Administratieve rompslomp is nog steeds een grote bezorgdheid van ondernemers, ondanks de inspanningen die op dit vlak werden gedaan. De verdere afbouw van administratieve lasten gaat samen met een slimme afbouw van het overheidsapparaat. Wij staan hiervoor achter het only-once principe waarbij elk overheidsniveau maar één loket voor ondernemers heeft. De verschillende inspectiediensten (bv. federaal, regionaal, fiscaal, sociaal, voedselveiligheid, economisch) dienen voortdurend informatie uit te wisselen om de efficiëntie en effectiviteit op te drijven, zodat ondernemers niet te vaak worden lastiggevallen met inspecties.

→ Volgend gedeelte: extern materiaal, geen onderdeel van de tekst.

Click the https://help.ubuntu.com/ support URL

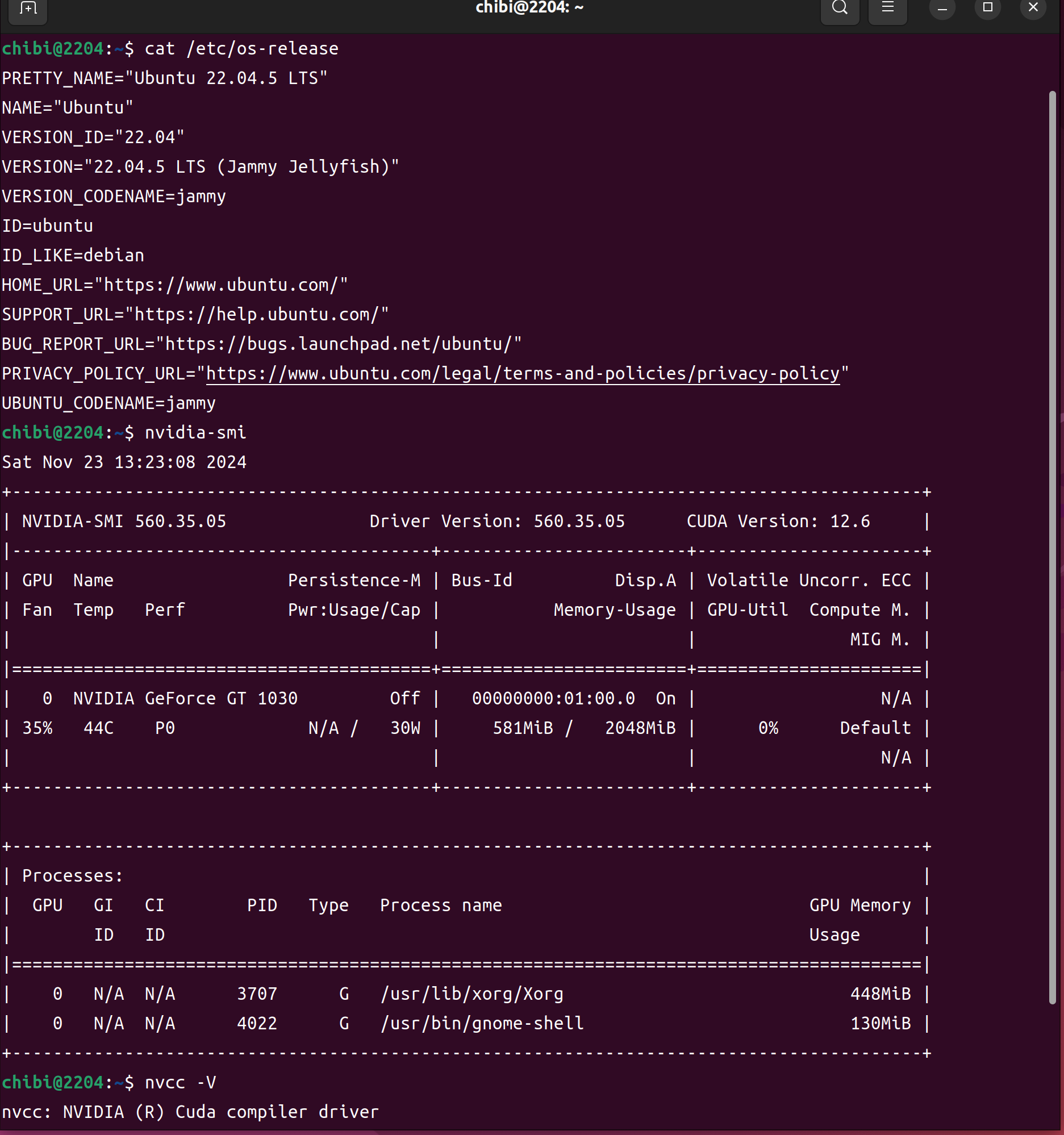tap(257, 315)
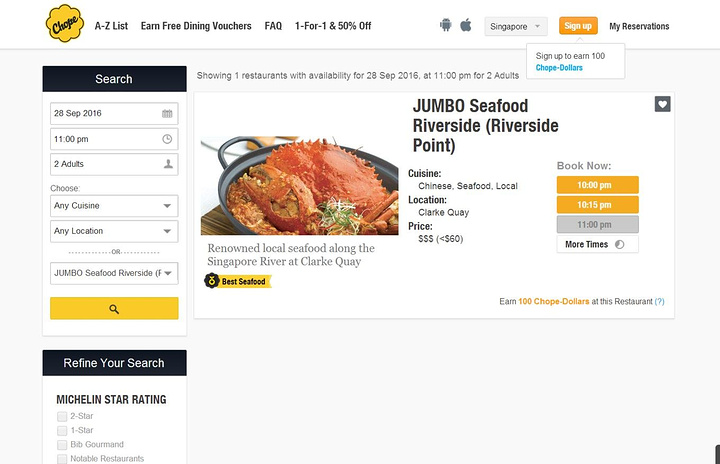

Om de drempels naar ondernemerschap te verlagen, moet het sociaal statuut van de zelfstandigen nog verbeterd worden. We pakken oneerlijke concurrentie met flexi-jobs en onbelast bijverdienen aan, bijvoorbeeld door drempels voor een zelfstandige activiteit in bijberoep weg te werken.
Industriële vernieuwing zal in belangrijke mate gebeuren door nieuwe en jonge Vlaamse bedrijven. Daarom hoort het innovatiebeleid in de eerste plaats kmo’s te begunstigen. Verder willen we de investering van kmo’s in innovatie-infrastructuur subsidiëren en blijven inzetten op laagdrempelige financiering voor bedrijven. Voor kleine bedrijven – de groep die moeilijk aan bankfinanciering geraakt – moet financiering gegarandeerd worden door aangepaste instrumenten via PMV/Z, de gespecialiseerde dochter binnen Participatiemaatschappij Vlaanderen (PMV).